-- What is being asked --
What is needed is each line of the data below that holds the string "computer".
** Opening Input data block **
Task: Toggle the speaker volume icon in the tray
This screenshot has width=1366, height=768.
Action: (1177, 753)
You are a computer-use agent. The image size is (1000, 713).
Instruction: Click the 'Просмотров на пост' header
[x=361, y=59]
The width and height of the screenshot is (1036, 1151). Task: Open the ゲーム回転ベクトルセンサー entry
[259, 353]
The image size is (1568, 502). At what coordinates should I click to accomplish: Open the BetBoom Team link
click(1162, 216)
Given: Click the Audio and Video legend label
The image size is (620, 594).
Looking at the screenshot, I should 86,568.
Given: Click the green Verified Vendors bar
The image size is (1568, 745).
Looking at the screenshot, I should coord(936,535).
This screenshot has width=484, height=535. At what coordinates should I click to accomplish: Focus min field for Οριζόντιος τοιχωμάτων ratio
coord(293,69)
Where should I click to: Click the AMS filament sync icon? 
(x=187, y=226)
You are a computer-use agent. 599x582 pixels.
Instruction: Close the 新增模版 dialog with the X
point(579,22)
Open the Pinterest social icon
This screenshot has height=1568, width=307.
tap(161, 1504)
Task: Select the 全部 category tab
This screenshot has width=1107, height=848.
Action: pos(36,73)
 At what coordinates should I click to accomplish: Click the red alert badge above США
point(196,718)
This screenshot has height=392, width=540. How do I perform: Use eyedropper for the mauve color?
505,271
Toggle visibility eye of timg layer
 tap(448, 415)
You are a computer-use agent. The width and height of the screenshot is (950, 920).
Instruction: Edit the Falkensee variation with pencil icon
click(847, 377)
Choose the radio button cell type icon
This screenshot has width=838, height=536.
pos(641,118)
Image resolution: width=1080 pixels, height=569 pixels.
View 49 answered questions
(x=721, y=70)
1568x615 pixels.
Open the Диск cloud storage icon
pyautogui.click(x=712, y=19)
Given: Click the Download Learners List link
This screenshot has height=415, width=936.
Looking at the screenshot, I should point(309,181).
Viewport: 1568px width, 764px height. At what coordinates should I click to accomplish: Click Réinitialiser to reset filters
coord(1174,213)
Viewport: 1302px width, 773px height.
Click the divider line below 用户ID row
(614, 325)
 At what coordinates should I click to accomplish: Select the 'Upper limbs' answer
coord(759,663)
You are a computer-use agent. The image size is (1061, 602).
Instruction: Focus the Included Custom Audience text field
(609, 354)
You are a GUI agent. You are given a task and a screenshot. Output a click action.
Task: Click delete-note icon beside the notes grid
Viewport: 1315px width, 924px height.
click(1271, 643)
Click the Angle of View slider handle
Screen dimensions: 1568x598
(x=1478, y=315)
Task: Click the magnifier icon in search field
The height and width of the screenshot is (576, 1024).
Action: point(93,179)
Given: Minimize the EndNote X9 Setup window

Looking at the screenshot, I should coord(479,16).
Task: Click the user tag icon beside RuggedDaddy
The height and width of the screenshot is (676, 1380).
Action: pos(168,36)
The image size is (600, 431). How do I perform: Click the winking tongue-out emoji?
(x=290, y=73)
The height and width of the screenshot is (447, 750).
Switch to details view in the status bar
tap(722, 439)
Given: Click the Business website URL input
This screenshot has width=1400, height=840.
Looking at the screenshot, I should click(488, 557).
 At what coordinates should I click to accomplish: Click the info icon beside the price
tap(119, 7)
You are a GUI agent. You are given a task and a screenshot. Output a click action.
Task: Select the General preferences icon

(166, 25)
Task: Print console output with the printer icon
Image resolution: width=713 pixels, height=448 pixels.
** Closing Input data block **
-- Solution --
You are a computer-use agent. The image size is (1000, 713).
You are a computer-use agent. 599x582 pixels.
You are a computer-use agent. The width and height of the screenshot is (950, 920).
You are a computer-use agent. The image size is (1061, 602).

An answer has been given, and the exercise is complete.